The main point of my Poor In Spirit blog is that someone who is actually poor in spirit will understand that we’re no different than any other human without God. It’s almost ingrained in us to be judgmental of others. This includes both bad and good judgments. If we were honest we’d realize that much of our lives is based on constant comparison. Comparing ourselves to those ahead of us, those behind us, those in the same classes, same jobs, same city, same church or of course different jobs, cities, professions, etc… There’s also another level of comparison that happens when we compare ourselves to who we were, who we perceive we are, who we want to be, who others think we are and the expectations/obligations that come from all of that mess.
 
Last night as I walked through the streets of Atlanta I met a number of guys who don’t have a home. Each has a unique story and most desire telling you about it. I’ve been in this situation before and I remember the awkward feelings as my comfort zone was wrecked and my mind and heart both raced in different directions as to what I was supposed to do and comparing it to “what would Jesus do?” Time has come and time has passed and I still don’t have it all down. I see clearer now than I did before.
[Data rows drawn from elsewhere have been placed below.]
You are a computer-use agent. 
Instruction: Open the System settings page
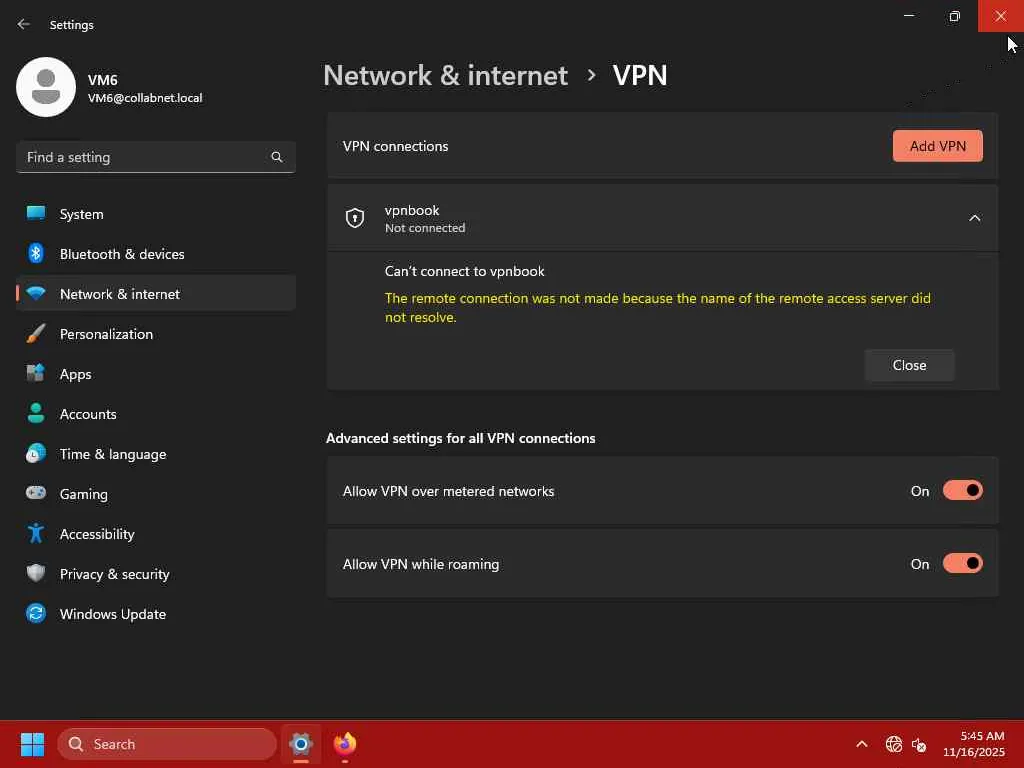pos(81,214)
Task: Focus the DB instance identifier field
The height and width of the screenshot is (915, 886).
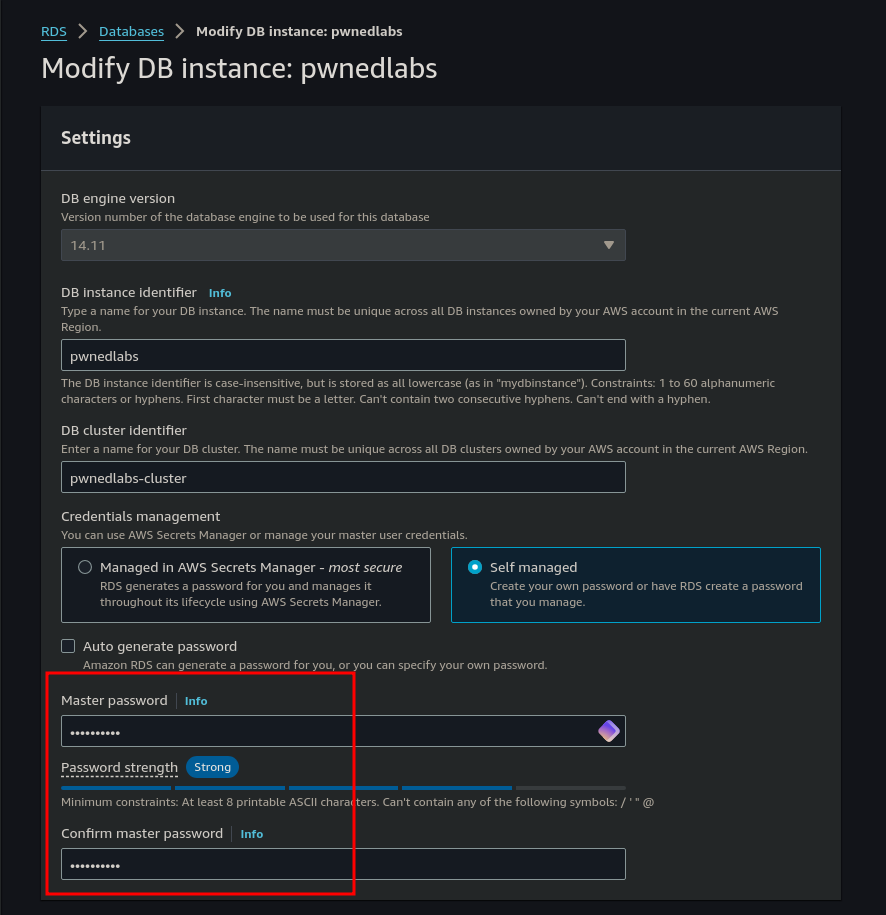Action: click(343, 355)
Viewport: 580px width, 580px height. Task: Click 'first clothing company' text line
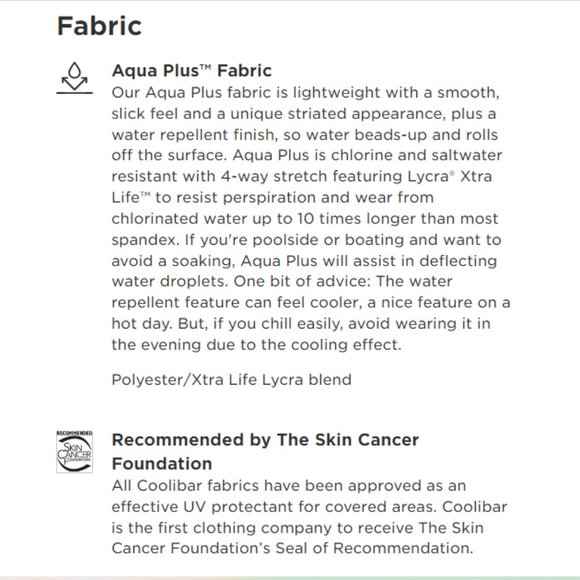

I’ve come to a point where I know that I only need to have one answer and that it’s Jesus that has the answers. Most of the guys we ran into last night were legitamately hungry, cold, tired and alone. We could meet their practical needs but really when you start looking through His eyes you see that what they’re craving for is someone to talk to, someone who will listen, someone who will accept them and a place where they belong. I could spend the night with some of those men with absolutely no answers but if I was willing to just listen to their story, I might give them the strength and hope to fight another day.